迷宮は悪辣に

 ギルドの一室。

 カナが鍛錬に使っている草原にて、ガランは素振りをしていた。その時、僅かな音を立てて扉が開かれる。


「誰だ」


「私です、ガラン」


 そこには、神官が立っていた。

 整った容姿はいつも通りだが、彼にとっては珍しく僅かに息が上がっている。滲んだ汗から、彼が走ってきたのであろうことが察せられた。


「カナは、今日何をしていますか?」


「ん?迷宮に行かせているが」


「……そう、ですか」


 静かに、神官の表情が曇る。

 汗を拭う事すら忘れ、神官は思考に耽っていた。


「不味いですね」


「どうかしたのか?」


「移層が起きています」


「……!?」


 移層。

 ある階層の魔物達が、異なる階層へと居住区を変えるために引っ越す現象の事を指す。それは不定期に発生するが、迷宮の地形変動や冒険者による大量駆除など、自分たちを脅かす異変があるときに起こりやすい。

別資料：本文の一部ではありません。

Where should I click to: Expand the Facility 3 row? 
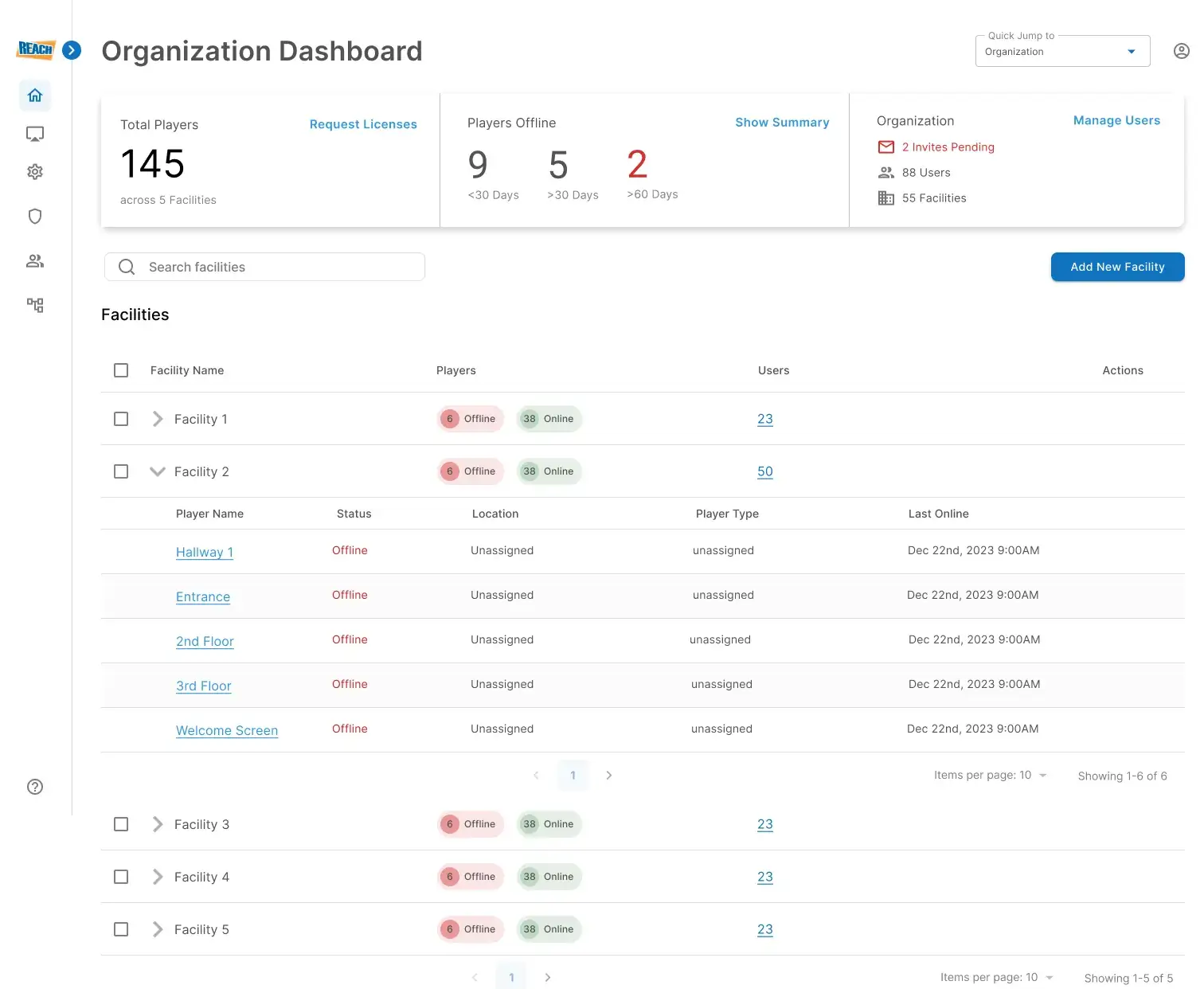click(x=157, y=824)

 十七階層まで通る縦穴は、その原因の一つになる可能性が危惧されていた。

 だが


「速すぎるだろ、幾らなんでも」


 ガランの豊富な経験は、それに違和感を感じる。

 いくら統率が取れている群れだとしても移動まで二週間はかかる。移動中のトラブルや事故まで考えれば、その時間はもっと伸びるだろう。


「そこは私にもわかりません。ただ問題なのは……」


 対処できる冒険者が、一人もいない。

 中層、下層への遠征や、魔物の討伐。それに地上での依頼。主な冒険者は出払っていて、誰も対処できそうにない。


 ガラン以外には。


「一人もなのか?」


「はい」


「っ……糞」


 ガランは自分の得物を握りなおし、迷宮に潜る為の準備を始める。

 移動は基本的に、安全な場所へと行き先が決められる。迷宮で一番安全な階層は?魔物にとってそれは、穏やかで、一番地上に近い場所だ。


「杞憂であってくれよ……!」


 叶いそうもない願いを口にしつつ、ガランは走り出す。

 彼の直感が正しければ、カナは今頃、それに巻き込まれている。


「神官!」


 同じく動き出そうとしていた男を呼び止め、ガランは一つの要件を伝える。

 上層の問題ならガラン一人でも対処はできるだろうが、それでは遅すぎる。もっと、速さが必要なのだ。そしてそれにうってつけで、冒険者ではない人材が一人だけいる。


「リミアを呼んできてくれ」


 最遅、最速の救護班。

 そよ風が、迷宮に吹く。



 ◆



「何が起きてんだよ……ほんとに……!」


 状況を見極めるため、カナは小高い丘の上にいた。


 戦況を俯瞰してカナが得た答えは、それでも一つだった。もう、この階層は通常から外れたということだけ。


 遠くの景色の中に、一か所だけ木々が見えないところがある。いや、半ばで切られ、折れていることで見えなかっただけのようだ。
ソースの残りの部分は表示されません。